O que Yuval Noah Harari me ensinou sobre eventos

No dia 11 de novembro, estive no Memorial da América Latina com outras 1000 pessoas ouvindo a genialidade e clareza de pensamento de Harari.

Harari junto com Byung-Chul Han, são dois pensadores contemporâneos que me sensibilizam e provocam, e eu não ia perder a oportunidade de estar frente a frente com Harari e ainda com o bônus de encontrar tanta gente bacana na plateia: amigos, artistas e personalidades que admiro, todos ali do meu lado na fila e na plateia.

Harari começou respondendo a quase todas as perguntas com o seu frequente “não sei”. Como é profundo começar uma resposta com não sei e mostrar possibilidade sem fechar em uma verdade rasa.
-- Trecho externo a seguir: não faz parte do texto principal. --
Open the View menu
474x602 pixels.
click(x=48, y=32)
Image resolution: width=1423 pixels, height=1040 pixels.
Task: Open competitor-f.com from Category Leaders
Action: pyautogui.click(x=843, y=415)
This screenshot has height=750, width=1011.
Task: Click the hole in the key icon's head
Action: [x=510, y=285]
Entre tantas reflexões importantes, uma mexeu comigo com mais intensidade, a afirmação mais direta que registrei dizia: “estamos sendo hackeados”. O contexto (que não é nenhuma novidade) era de que os algoritmos têm hackeado nossa forma de pensar, nos levando a acreditar em verdades que interessam a alguém que tem um poder exponencialmente maior e incomparável ao nosso.

Foi aí que eu pensei que os eventos são um poderoso antídoto para isso. Quando garantimos mais olho no olho do que olho na tela exercitamos nossa empatia, ouvimos com atenção sobre situações que os algoritmos não nos mostram.

Mas para que o antídoto funcione, precisamos promover eventos com curadoria ampla e diversa, conteúdo crítico e desconfortável, e espaços para interação público-público e palco-público ampliando as trocas.

Se para gerar um evento que sensibiliza e provoque precisamos de pluralidade e repensar as “menores” questões que tem um alto impacto para quem está fora da bolha, recomendo este artigo do meu amigo querido, Tony Marlon, que fala sobre a importância de pensarmos os horários dos eventos para que sejam mais inclusivos https://tonymarlon.blogosfera.uol.com.br/2019/10/25/a-gente-precisa-terminar-mais-cedo/.

E você tem passado mais tempo olhando para pessoas ou telas?